The notice, issued by the Canadian Securities Administrators (CSA) and the Investment Industry Regulatory Organization (IIROC) of Canada is a response to the aforementioned bodies  becoming aware of activities that “may breach certain requirements of securities legislation and/or raise investor protection or public interest concerns”.

Protecting investors from false or misleading advertising is a fundamentally necessary step in such a fast-growing market. But is it also demonstrative of a hardening regulatory approach to cryptocurrency in the country?

As reported by TheBlockCrypto, Regulators in Canada have already set a serious tone in their dealings with cryptocurrency entities. So far this year the Ontario Securities Commission (OSC) has raised an enforcement action against long-established exchange Poloniex.

 Wealthsimple and Coinberry, two of the first crypto platforms to be officially registered into a Canadian registered framework intended to “allow crypto asset platforms to operate within a regulated environment” have also been prevented from offering USD Tether by the OSC – an indication, perhaps, of suspicions the regulator may have on the legitimacy of the stablecoin issued by Bitfinex.

Leading crypto exchange Binance had already sensed the way the regulatory winds were blowing, announcing in July that they would no longer service customers in Ontario.

Which practices come under fire?

The notice primarily concerns advertising, marketing and the use of social media in such a way that may be construed as false or misleading.

Examples of discouraged strategies include the use of hype statements such as “Important Update! BTC skyrockets!

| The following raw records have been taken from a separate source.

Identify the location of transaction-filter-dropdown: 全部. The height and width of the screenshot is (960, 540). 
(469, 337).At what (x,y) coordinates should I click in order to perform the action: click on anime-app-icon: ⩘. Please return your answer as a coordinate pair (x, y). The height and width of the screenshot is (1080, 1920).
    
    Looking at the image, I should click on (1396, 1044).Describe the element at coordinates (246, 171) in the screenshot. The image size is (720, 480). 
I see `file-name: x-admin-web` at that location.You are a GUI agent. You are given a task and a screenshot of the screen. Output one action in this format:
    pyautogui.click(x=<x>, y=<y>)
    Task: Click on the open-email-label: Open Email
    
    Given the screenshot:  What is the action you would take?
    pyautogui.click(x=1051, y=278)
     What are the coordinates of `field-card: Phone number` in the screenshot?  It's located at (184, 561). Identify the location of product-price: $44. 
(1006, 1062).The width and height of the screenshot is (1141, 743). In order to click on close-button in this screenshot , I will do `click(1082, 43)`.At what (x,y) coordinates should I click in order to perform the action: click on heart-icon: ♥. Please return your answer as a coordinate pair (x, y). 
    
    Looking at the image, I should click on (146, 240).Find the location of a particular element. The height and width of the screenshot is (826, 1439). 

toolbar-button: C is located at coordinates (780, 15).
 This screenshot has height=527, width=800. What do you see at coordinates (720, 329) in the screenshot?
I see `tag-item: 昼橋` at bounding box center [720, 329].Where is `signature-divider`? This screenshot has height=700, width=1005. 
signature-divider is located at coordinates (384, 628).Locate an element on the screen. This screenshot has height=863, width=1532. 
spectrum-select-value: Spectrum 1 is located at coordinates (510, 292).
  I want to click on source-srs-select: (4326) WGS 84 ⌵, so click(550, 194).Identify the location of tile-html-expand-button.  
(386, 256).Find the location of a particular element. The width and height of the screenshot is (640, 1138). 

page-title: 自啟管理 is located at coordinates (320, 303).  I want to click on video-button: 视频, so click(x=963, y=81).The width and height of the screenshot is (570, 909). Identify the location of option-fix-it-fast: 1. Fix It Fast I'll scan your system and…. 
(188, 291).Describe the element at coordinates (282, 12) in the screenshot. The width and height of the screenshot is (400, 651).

Don’t get left behind!” on the grounds that they may constitute advice or recommendation, and the practice of claiming ‘lower fees’ when the CTP profits instead by inflating asset prices.

Interestingly, the notice also instructs against platforms describing themselves to customers using ubiquitous terms such as  ‘Exchange”  or “Marketplace” unless they are a “regulated entity under Canadian securities legislation” or exempted from such regulation.

“Gambling style” promotions and schemes

Competitions that are frequently used by exchanges to promote a new token listing or ramp up new user numbers have also come under fire in the notice.

Time-focused promotions, where participants are encouraged to compete for a prize by trading a particular asset in a restricted timeframe are highlighted as being of particular concern to the regulators, with the notice explaining: “we are concerned that some of these strategies may inappropriately encourage investors to engage in excessively risky trading, taking on risks that they would normally avoid”.

“Let’s talk”

If you believe Coinbase’s take on their own struggle to coax  meaningful discussion out of the US SEC over their proposed lending programme  – you will appreciate the irony of another regulatory body peddling the “we welcome dialogue” line.

However, if the CSA and IIROC notice is to be taken at face-value, it appears Canadian regulators are open to hearing from Crypto trading platforms and perhaps even softening their stance on certain issues:

“As the technology and operational models of CTPs continue to evolve, the CSA and IIROC welcome continued dialogue with CTPs and stakeholders on issues that are developing and possible ways of complying with requirements and additional areas where flexibility may be appropriate”.

However, the notice also served a very clear warning that those who chose not to heed its advice could find themselves on the end of regulatory action – regardless of where they are based: “CSA members may take enforcement action against CTPs, including foreign-based CTPs that have investors in Canada, that do not comply with the requirements of securities legislation”.